Do this => Could you rewrite the listing below with every "screenshot" changed to "image" and everything else left as it is? Leave the pictures out of your answer.

(Document and screenshot pointing entries)
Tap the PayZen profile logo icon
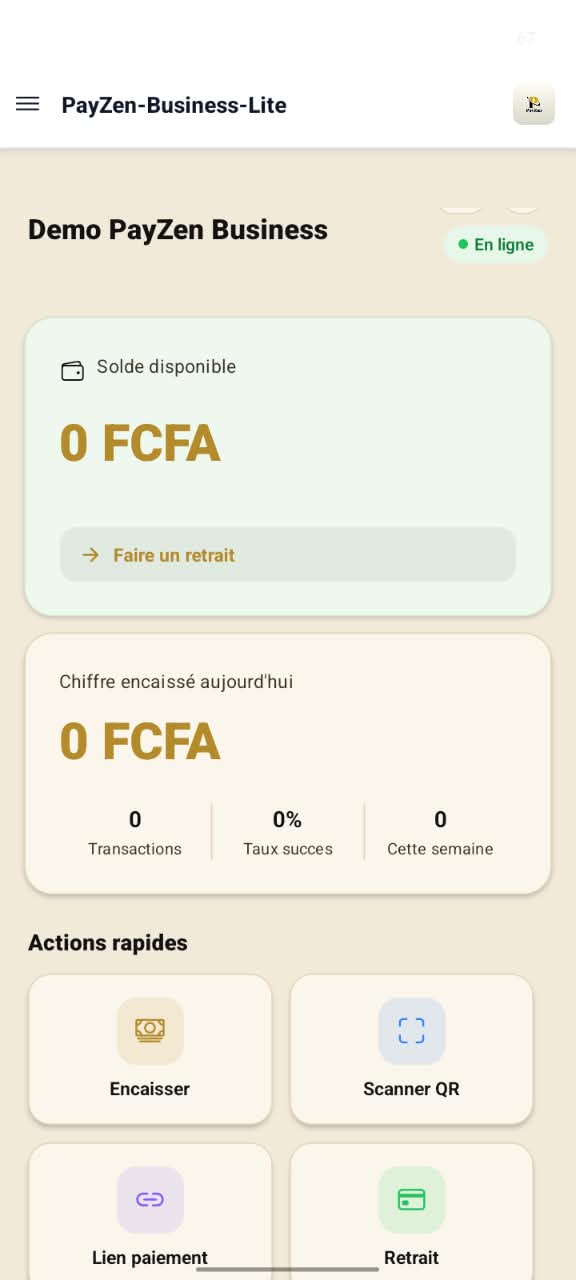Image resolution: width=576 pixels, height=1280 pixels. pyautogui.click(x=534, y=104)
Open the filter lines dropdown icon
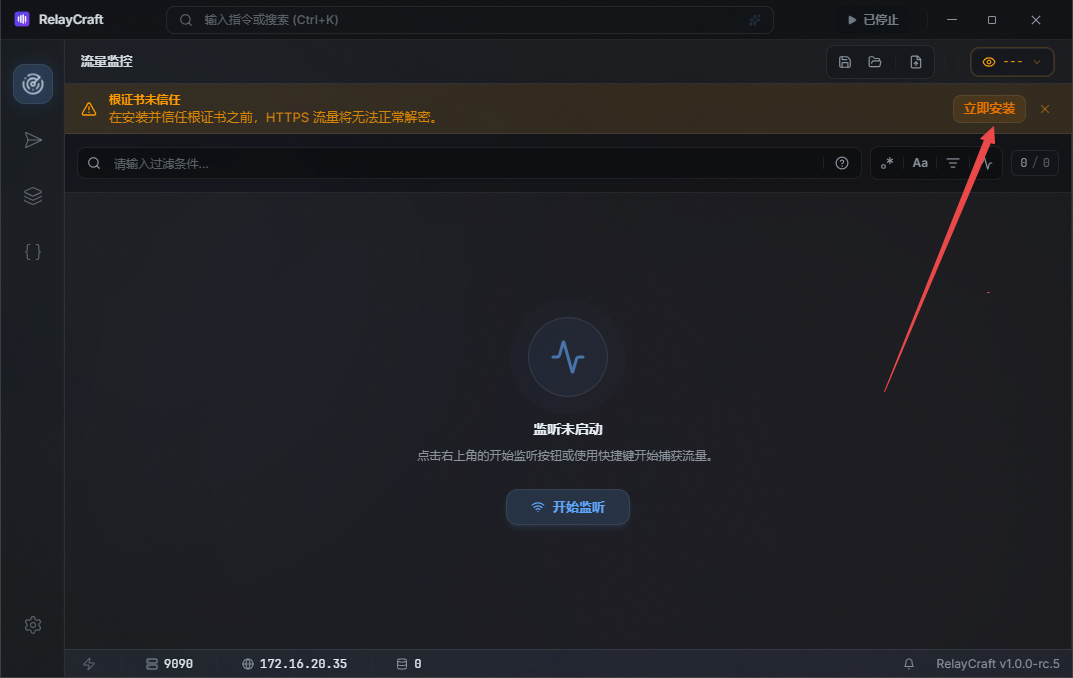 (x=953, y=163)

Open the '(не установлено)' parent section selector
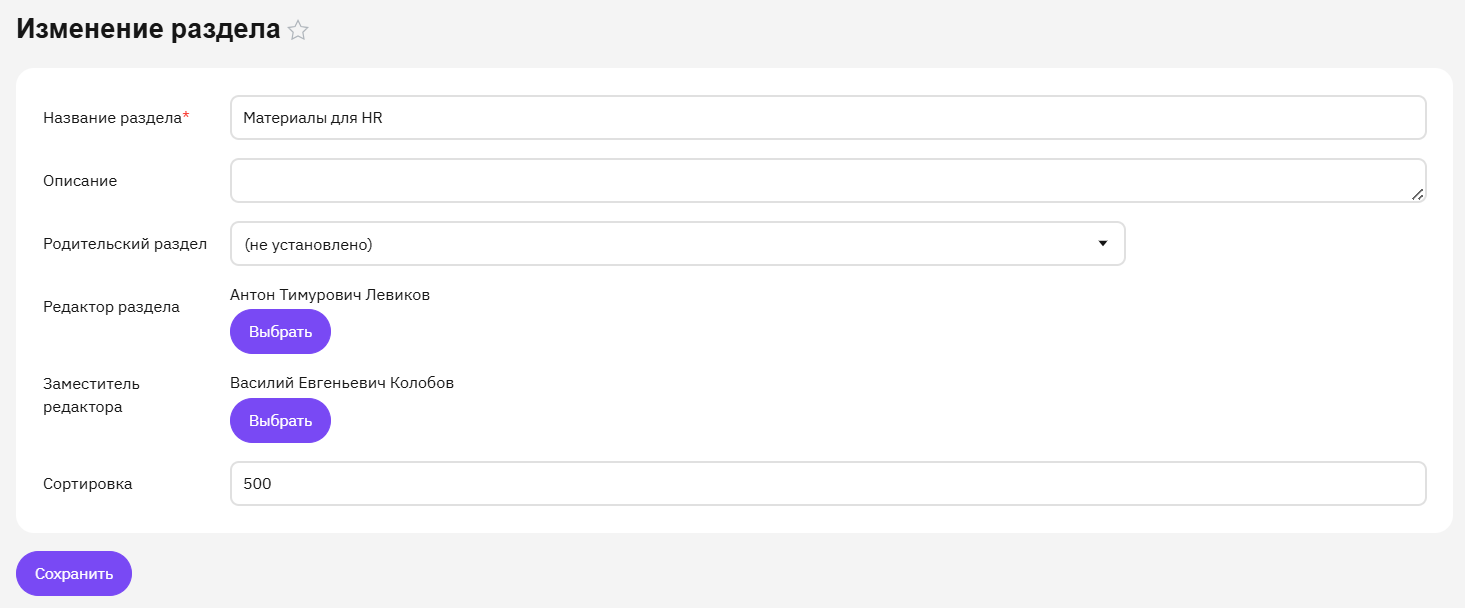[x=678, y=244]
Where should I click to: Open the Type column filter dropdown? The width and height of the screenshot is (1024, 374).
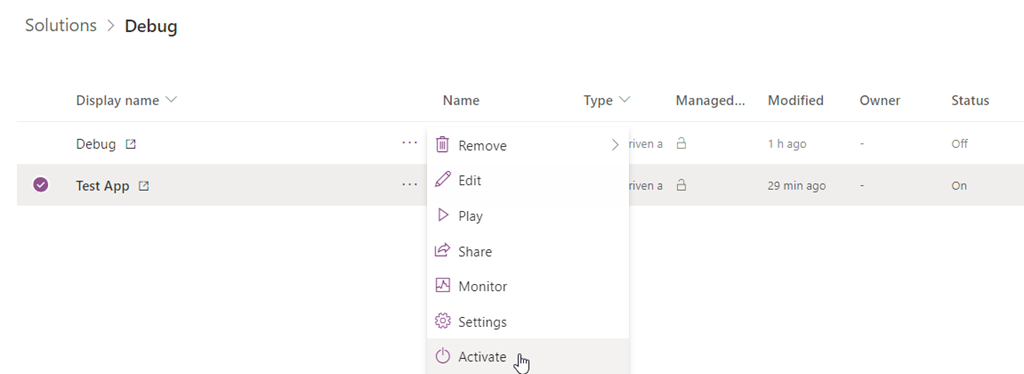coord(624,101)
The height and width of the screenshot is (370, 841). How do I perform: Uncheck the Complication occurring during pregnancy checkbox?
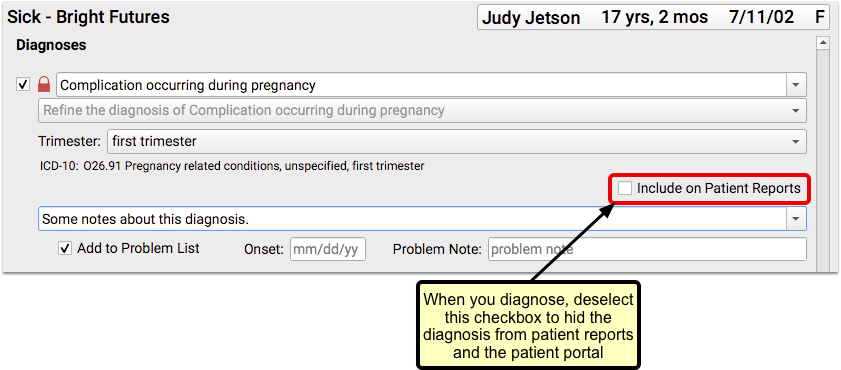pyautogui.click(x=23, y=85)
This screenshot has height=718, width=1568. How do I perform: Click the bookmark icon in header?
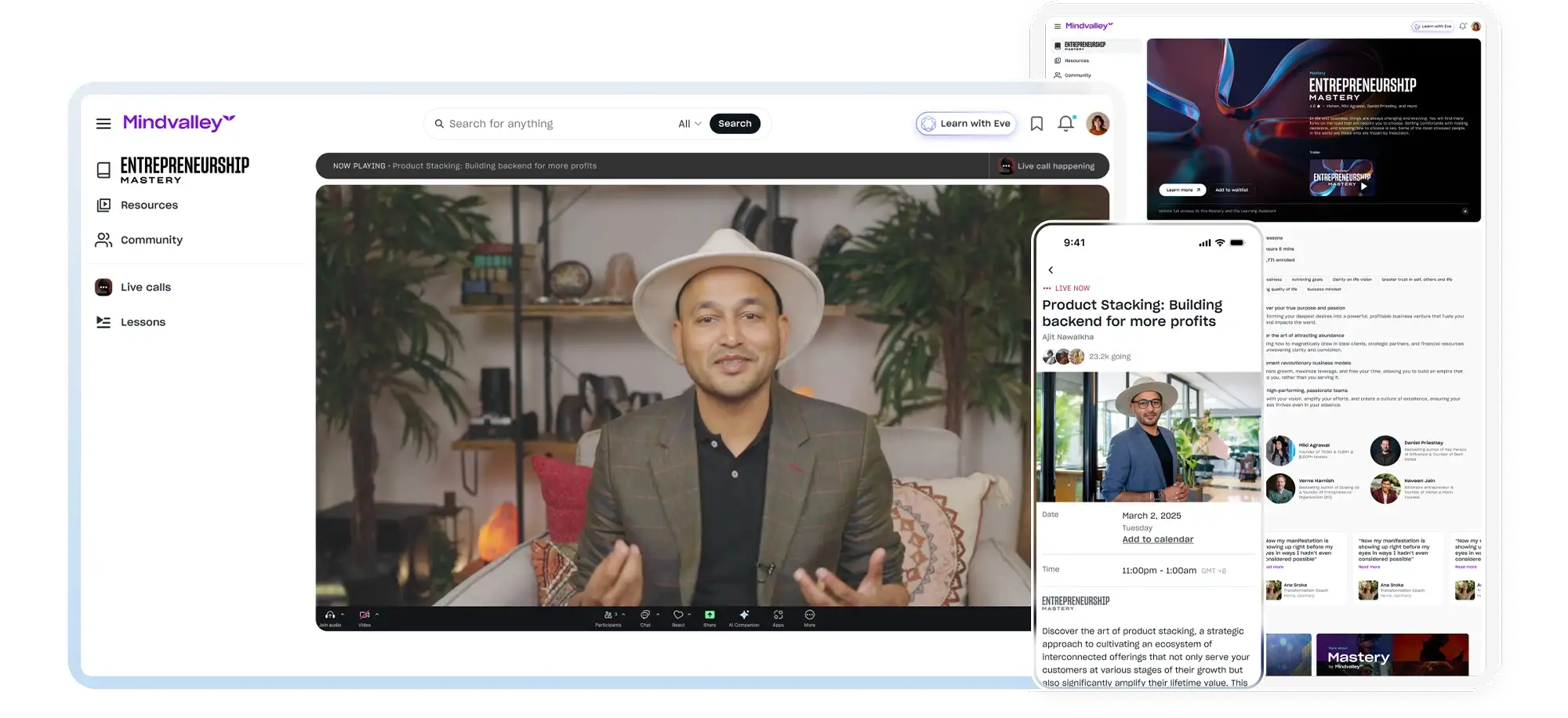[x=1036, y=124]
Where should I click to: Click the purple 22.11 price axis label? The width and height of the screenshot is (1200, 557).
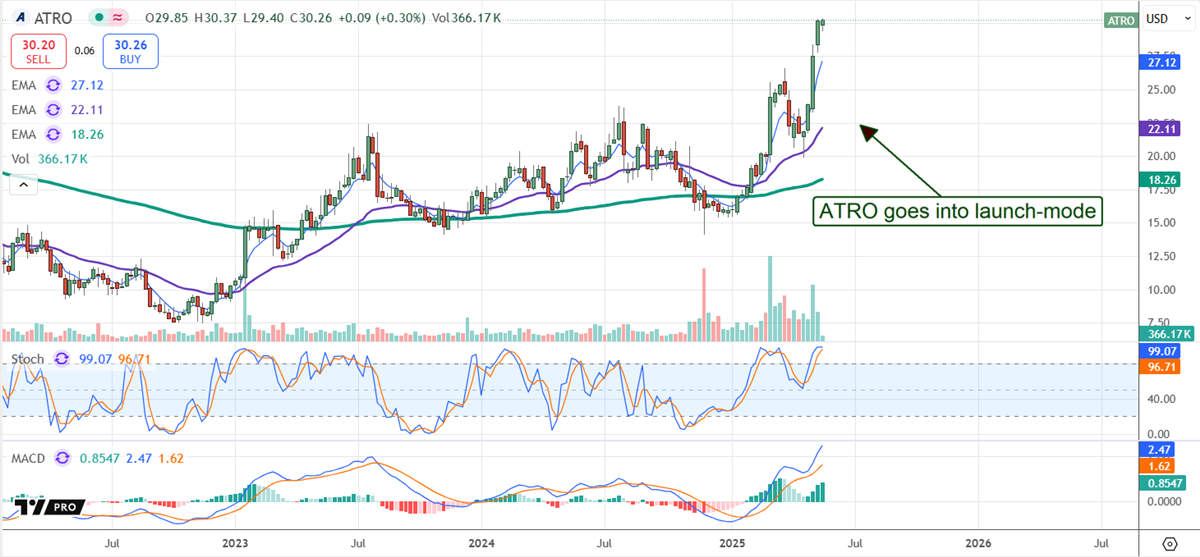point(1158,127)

Result for this task =>
Tap the PayZen profile logo icon
Image resolution: width=576 pixels, height=1280 pixels. pyautogui.click(x=534, y=104)
Open the filter lines dropdown icon
 (x=953, y=163)

Open the '(не установлено)' parent section selector
[x=678, y=244]
Where should I click to: Open the Type column filter dropdown? The width and height of the image is (1024, 374).
coord(624,101)
The height and width of the image is (370, 841). How do I perform: Uncheck the Complication occurring during pregnancy checkbox?
pyautogui.click(x=23, y=85)
This image has height=718, width=1568. How do I perform: Click the bookmark icon in header?
[x=1036, y=124]
Where should I click to: Click the purple 22.11 price axis label? The width and height of the image is (1200, 557).
point(1158,127)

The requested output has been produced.